Your instructions:
Give back, word for word, only the lines from the opening of the records through the one with "This screenshot has width=1225, height=910.". Pictures stay out.

Items from a dataset:
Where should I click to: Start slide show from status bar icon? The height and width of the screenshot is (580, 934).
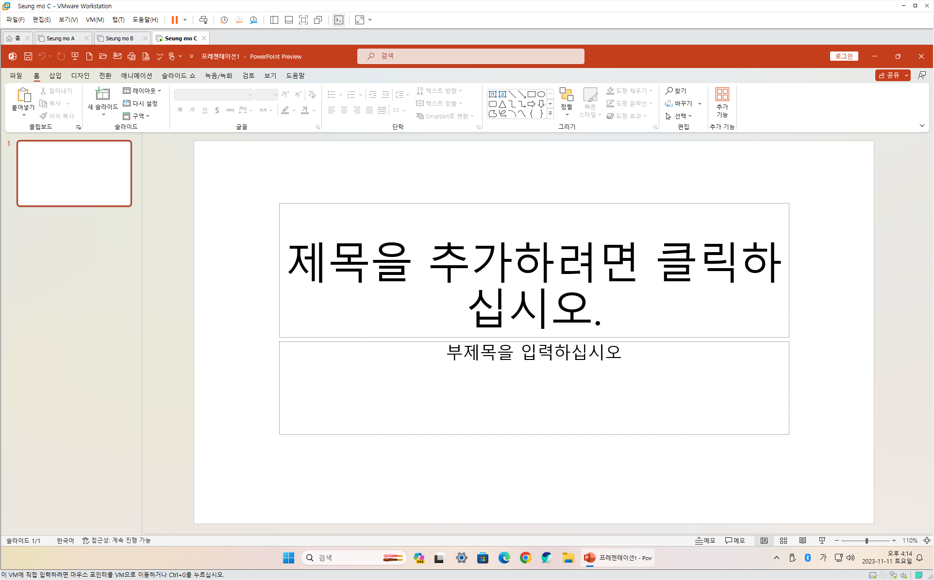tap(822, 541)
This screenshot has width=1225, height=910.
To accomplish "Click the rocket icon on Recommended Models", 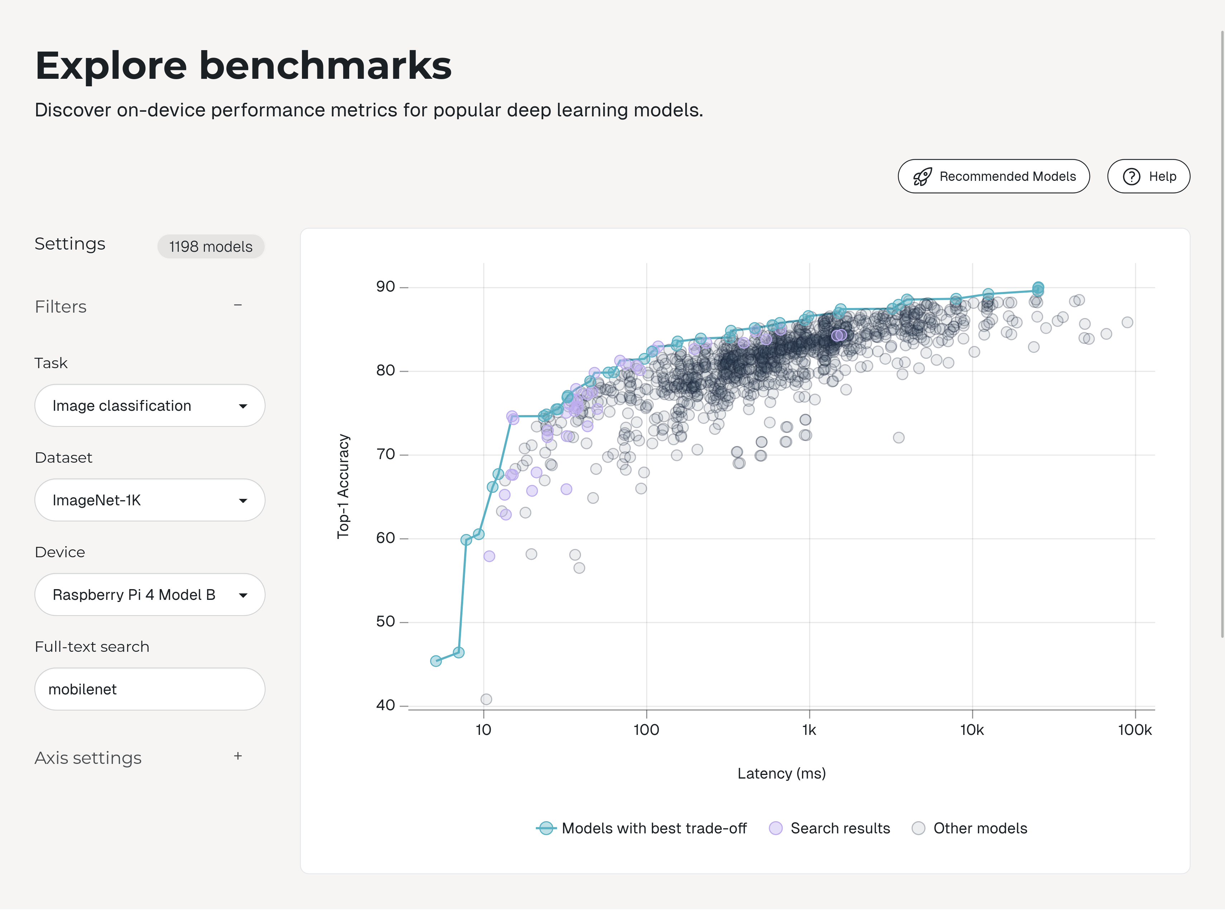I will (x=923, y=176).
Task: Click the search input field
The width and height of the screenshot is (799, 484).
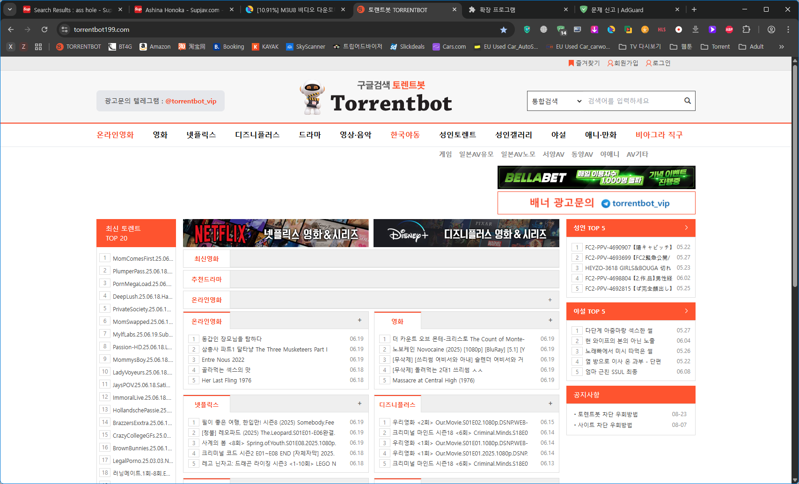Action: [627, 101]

Completed task:
Where should I click to: Start slide show from status bar icon? The height and width of the screenshot is (580, 934).
tap(822, 541)
This screenshot has width=1225, height=910.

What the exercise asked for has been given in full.